• **What to do**:
Please print every line of the material below exactly.

-- Provided data follows --

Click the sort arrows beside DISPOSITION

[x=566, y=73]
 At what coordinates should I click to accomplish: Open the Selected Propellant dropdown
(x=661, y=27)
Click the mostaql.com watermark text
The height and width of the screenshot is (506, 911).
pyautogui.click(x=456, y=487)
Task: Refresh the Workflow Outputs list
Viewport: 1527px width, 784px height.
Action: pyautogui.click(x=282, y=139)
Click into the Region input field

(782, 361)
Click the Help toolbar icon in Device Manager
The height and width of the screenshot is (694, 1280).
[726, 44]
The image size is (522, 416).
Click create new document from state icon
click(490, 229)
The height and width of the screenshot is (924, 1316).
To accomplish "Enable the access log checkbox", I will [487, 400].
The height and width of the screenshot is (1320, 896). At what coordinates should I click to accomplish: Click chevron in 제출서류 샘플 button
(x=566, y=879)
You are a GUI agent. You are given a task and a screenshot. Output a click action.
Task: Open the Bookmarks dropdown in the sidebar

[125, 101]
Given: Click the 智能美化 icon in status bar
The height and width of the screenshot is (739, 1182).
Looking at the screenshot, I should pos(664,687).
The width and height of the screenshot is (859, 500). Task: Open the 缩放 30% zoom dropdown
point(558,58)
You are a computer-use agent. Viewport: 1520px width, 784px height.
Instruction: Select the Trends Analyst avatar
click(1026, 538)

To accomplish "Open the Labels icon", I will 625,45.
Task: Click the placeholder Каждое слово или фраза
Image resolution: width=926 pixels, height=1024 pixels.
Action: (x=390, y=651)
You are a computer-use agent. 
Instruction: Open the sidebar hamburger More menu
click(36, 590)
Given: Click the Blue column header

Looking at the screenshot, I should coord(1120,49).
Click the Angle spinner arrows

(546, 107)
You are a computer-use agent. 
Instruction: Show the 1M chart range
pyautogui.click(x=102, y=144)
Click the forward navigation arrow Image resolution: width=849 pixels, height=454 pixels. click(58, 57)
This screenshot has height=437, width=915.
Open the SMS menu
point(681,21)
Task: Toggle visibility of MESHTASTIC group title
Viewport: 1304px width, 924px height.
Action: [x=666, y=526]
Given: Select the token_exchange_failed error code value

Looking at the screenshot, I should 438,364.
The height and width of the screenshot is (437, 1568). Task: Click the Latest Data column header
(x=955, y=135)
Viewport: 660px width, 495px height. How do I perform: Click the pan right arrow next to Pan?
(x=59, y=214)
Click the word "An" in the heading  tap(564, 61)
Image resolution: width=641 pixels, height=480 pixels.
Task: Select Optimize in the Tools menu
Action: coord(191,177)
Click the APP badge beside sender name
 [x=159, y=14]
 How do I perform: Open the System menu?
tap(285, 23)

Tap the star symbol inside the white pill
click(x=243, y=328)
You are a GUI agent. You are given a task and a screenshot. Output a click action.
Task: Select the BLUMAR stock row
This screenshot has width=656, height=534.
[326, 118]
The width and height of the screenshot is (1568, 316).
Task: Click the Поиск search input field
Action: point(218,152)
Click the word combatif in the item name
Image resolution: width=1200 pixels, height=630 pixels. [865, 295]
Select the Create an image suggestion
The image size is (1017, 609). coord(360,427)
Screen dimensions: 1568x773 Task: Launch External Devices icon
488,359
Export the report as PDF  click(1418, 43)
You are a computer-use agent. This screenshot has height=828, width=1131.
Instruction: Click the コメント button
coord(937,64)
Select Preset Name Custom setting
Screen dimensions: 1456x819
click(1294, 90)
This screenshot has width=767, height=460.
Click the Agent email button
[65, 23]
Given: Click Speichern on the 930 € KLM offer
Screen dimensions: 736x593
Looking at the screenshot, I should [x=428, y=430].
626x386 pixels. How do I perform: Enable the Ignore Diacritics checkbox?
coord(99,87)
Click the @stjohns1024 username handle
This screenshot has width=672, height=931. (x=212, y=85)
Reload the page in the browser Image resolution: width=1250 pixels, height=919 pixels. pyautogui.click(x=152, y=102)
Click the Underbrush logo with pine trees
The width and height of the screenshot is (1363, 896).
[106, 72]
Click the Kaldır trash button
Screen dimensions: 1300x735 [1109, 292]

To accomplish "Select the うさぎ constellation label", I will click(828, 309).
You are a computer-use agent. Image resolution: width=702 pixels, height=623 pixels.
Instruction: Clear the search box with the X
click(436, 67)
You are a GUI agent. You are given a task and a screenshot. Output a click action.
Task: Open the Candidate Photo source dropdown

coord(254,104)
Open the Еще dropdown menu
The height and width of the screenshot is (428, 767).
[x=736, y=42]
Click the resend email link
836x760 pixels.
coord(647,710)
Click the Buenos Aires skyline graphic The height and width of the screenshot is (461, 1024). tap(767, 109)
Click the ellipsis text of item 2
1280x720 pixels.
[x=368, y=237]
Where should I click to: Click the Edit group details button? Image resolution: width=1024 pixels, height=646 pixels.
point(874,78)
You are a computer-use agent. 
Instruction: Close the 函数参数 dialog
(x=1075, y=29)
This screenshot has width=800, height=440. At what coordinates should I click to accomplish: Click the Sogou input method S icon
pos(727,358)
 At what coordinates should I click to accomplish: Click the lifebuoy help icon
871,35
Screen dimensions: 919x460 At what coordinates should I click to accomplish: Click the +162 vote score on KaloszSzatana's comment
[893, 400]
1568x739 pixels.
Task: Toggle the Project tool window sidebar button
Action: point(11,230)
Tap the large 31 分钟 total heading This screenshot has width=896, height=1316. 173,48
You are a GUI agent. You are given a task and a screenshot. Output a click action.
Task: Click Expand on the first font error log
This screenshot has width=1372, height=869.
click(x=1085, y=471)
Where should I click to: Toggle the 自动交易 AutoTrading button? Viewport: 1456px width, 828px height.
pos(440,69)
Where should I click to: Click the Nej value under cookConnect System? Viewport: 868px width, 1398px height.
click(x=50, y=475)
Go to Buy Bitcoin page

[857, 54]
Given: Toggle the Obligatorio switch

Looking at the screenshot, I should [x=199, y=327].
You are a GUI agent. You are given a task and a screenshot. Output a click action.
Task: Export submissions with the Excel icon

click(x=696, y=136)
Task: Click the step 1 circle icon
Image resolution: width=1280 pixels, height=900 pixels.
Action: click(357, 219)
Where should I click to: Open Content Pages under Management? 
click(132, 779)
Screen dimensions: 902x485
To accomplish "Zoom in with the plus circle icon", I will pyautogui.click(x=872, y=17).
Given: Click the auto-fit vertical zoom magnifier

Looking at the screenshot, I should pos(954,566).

-- Provided data concluded --

• **Completed task**:
Click the sort arrows beside DISPOSITION

[x=566, y=73]
 At what coordinates should I click to accomplish: Open the Selected Propellant dropdown
(x=661, y=27)
Click the mostaql.com watermark text
The height and width of the screenshot is (506, 911).
pyautogui.click(x=456, y=487)
Task: Refresh the Workflow Outputs list
Viewport: 1527px width, 784px height.
Action: pyautogui.click(x=282, y=139)
Click into the Region input field

(782, 361)
Click the Help toolbar icon in Device Manager
The height and width of the screenshot is (694, 1280).
[726, 44]
The image size is (522, 416).
Click create new document from state icon
click(490, 229)
The height and width of the screenshot is (924, 1316).
To accomplish "Enable the access log checkbox", I will [487, 400].
The height and width of the screenshot is (1320, 896). At what coordinates should I click to accomplish: Click chevron in 제출서류 샘플 button
(x=566, y=879)
You are a GUI agent. You are given a task and a screenshot. Output a click action.
Task: Open the Bookmarks dropdown in the sidebar

[125, 101]
Given: Click the 智能美化 icon in status bar
The height and width of the screenshot is (739, 1182).
Looking at the screenshot, I should pos(664,687).
The width and height of the screenshot is (859, 500). Task: Open the 缩放 30% zoom dropdown
point(558,58)
You are a computer-use agent. Viewport: 1520px width, 784px height.
Instruction: Select the Trends Analyst avatar
click(1026, 538)

To accomplish "Open the Labels icon", I will 625,45.
Task: Click the placeholder Каждое слово или фраза
Image resolution: width=926 pixels, height=1024 pixels.
Action: (x=390, y=651)
You are a computer-use agent. 
Instruction: Open the sidebar hamburger More menu
click(36, 590)
Given: Click the Blue column header

Looking at the screenshot, I should coord(1120,49).
Click the Angle spinner arrows

(546, 107)
You are a computer-use agent. 
Instruction: Show the 1M chart range
pyautogui.click(x=102, y=144)
Click the forward navigation arrow Image resolution: width=849 pixels, height=454 pixels. click(58, 57)
This screenshot has height=437, width=915.
Open the SMS menu
point(681,21)
Task: Toggle visibility of MESHTASTIC group title
Viewport: 1304px width, 924px height.
Action: [x=666, y=526]
Given: Select the token_exchange_failed error code value

Looking at the screenshot, I should 438,364.
The height and width of the screenshot is (437, 1568). Task: Click the Latest Data column header
(x=955, y=135)
Viewport: 660px width, 495px height. How do I perform: Click the pan right arrow next to Pan?
(x=59, y=214)
Click the word "An" in the heading  tap(564, 61)
Image resolution: width=641 pixels, height=480 pixels.
Task: Select Optimize in the Tools menu
Action: coord(191,177)
Click the APP badge beside sender name
 [x=159, y=14]
 How do I perform: Open the System menu?
tap(285, 23)

Tap the star symbol inside the white pill
click(x=243, y=328)
You are a GUI agent. You are given a task and a screenshot. Output a click action.
Task: Select the BLUMAR stock row
This screenshot has width=656, height=534.
[326, 118]
The width and height of the screenshot is (1568, 316).
Task: Click the Поиск search input field
Action: point(218,152)
Click the word combatif in the item name
Image resolution: width=1200 pixels, height=630 pixels. [865, 295]
Select the Create an image suggestion
The image size is (1017, 609). coord(360,427)
Screen dimensions: 1568x773 Task: Launch External Devices icon
488,359
Export the report as PDF  click(1418, 43)
You are a computer-use agent. This screenshot has height=828, width=1131.
Instruction: Click the コメント button
coord(937,64)
Select Preset Name Custom setting
Screen dimensions: 1456x819
click(1294, 90)
This screenshot has width=767, height=460.
Click the Agent email button
[65, 23]
Given: Click Speichern on the 930 € KLM offer
Screen dimensions: 736x593
Looking at the screenshot, I should [x=428, y=430].
626x386 pixels. How do I perform: Enable the Ignore Diacritics checkbox?
coord(99,87)
Click the @stjohns1024 username handle
This screenshot has width=672, height=931. (x=212, y=85)
Reload the page in the browser Image resolution: width=1250 pixels, height=919 pixels. pyautogui.click(x=152, y=102)
Click the Underbrush logo with pine trees
The width and height of the screenshot is (1363, 896).
[106, 72]
Click the Kaldır trash button
Screen dimensions: 1300x735 [1109, 292]

To accomplish "Select the うさぎ constellation label", I will click(828, 309).
You are a computer-use agent. Image resolution: width=702 pixels, height=623 pixels.
Instruction: Clear the search box with the X
click(436, 67)
You are a GUI agent. You are given a task and a screenshot. Output a click action.
Task: Open the Candidate Photo source dropdown

coord(254,104)
Open the Еще dropdown menu
The height and width of the screenshot is (428, 767).
[x=736, y=42]
Click the resend email link
836x760 pixels.
coord(647,710)
Click the Buenos Aires skyline graphic The height and width of the screenshot is (461, 1024). tap(767, 109)
Click the ellipsis text of item 2
1280x720 pixels.
[x=368, y=237]
Where should I click to: Click the Edit group details button? Image resolution: width=1024 pixels, height=646 pixels.
point(874,78)
You are a computer-use agent. 
Instruction: Close the 函数参数 dialog
(x=1075, y=29)
This screenshot has width=800, height=440. At what coordinates should I click to accomplish: Click the Sogou input method S icon
pos(727,358)
 At what coordinates should I click to accomplish: Click the lifebuoy help icon
871,35
Screen dimensions: 919x460 At what coordinates should I click to accomplish: Click the +162 vote score on KaloszSzatana's comment
[893, 400]
1568x739 pixels.
Task: Toggle the Project tool window sidebar button
Action: point(11,230)
Tap the large 31 分钟 total heading This screenshot has width=896, height=1316. 173,48
You are a GUI agent. You are given a task and a screenshot. Output a click action.
Task: Click Expand on the first font error log
This screenshot has width=1372, height=869.
click(x=1085, y=471)
Where should I click to: Toggle the 自动交易 AutoTrading button? Viewport: 1456px width, 828px height.
pos(440,69)
Where should I click to: Click the Nej value under cookConnect System? Viewport: 868px width, 1398px height.
click(x=50, y=475)
Go to Buy Bitcoin page

[857, 54]
Given: Toggle the Obligatorio switch

Looking at the screenshot, I should [x=199, y=327].
You are a GUI agent. You are given a task and a screenshot. Output a click action.
Task: Export submissions with the Excel icon

click(x=696, y=136)
Task: Click the step 1 circle icon
Image resolution: width=1280 pixels, height=900 pixels.
Action: click(357, 219)
Where should I click to: Open Content Pages under Management? 
click(132, 779)
Screen dimensions: 902x485
To accomplish "Zoom in with the plus circle icon", I will pyautogui.click(x=872, y=17).
Given: Click the auto-fit vertical zoom magnifier

Looking at the screenshot, I should pos(954,566).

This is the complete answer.